I have a solution with many components with different deploy iter:

  • WebAPI backend (on IIS)
  • AngularJS frontend (on IIS)
  • A process manager (as Windows service)
  • A projection engine (as Windows service)
  • A command handler (as Windows service)

I develop all of this things. At the end of the day when something valuable is ready I need to push the updated component to the server (a local server) for testing. This usually means:

  • Build the component (remember to switch test/release environment)
  • Copy the bin
  • Open a remote desktop connection
  • Paste it on the server (after crossing the right path)
  • replace the old package (for IIS) OR reinstall the service

if the test succeds, redo this for a production environment. How can I speed up this process, and go in the direction of one click deployment? Can a tool like Vagrant be a good company? I know that this question could produce descriptive and opinion based answers but I'm stuck!

  • Use a continus integration solution? which tests, builds and finally deploys your application? – netbrain Oct 27 '15 at 10:21

Firstly you need a continuous integration server - I recommend Jenkins, its really easy to manage and is very well designed.

Once you have that set up to automatically look at your repository for changes, check them out and build them you can start looking at automating the deployment (to the test environment) mechanism.

Generally this means copying the files, but as you have services, you'll have to (at least) stop them. So I would recommend writing a script to stop the services, copy the files from a 'package' of all the files that were built and then restart the services. This script can be just a simple batch file that uses sc.exe (or net stop).
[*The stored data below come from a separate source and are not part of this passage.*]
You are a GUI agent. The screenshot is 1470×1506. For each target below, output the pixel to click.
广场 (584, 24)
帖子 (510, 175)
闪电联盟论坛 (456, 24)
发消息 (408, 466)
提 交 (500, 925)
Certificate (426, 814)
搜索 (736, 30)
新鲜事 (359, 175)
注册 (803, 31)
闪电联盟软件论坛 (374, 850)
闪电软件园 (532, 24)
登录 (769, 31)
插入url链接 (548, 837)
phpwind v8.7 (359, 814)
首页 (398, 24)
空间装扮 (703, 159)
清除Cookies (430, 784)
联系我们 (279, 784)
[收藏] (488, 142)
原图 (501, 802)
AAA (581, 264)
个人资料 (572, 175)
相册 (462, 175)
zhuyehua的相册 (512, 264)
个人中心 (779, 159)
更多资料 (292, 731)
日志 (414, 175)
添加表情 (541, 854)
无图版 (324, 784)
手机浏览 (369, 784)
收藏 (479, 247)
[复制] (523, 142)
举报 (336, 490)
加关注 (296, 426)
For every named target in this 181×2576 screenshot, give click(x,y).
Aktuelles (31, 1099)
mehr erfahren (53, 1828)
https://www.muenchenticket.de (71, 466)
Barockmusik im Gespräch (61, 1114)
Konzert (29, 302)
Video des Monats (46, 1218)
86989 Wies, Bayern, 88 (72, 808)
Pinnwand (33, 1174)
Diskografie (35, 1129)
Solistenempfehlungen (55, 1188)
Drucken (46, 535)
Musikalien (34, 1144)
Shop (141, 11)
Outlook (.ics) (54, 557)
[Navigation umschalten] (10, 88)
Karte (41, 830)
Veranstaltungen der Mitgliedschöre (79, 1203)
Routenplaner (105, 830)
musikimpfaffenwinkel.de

If you want to get slightly more complicated, use Wix to create a msi installer and run that on the remote server in an unattended (i.e. silent) mode to upgrade the deployed installation.

I found things like One-Click to be a pain in the butt, especially when dealing with deploying to different environments - i.e. whatever deployment method you use, you want to be able to run the exact same thing on both Test and Production in turn.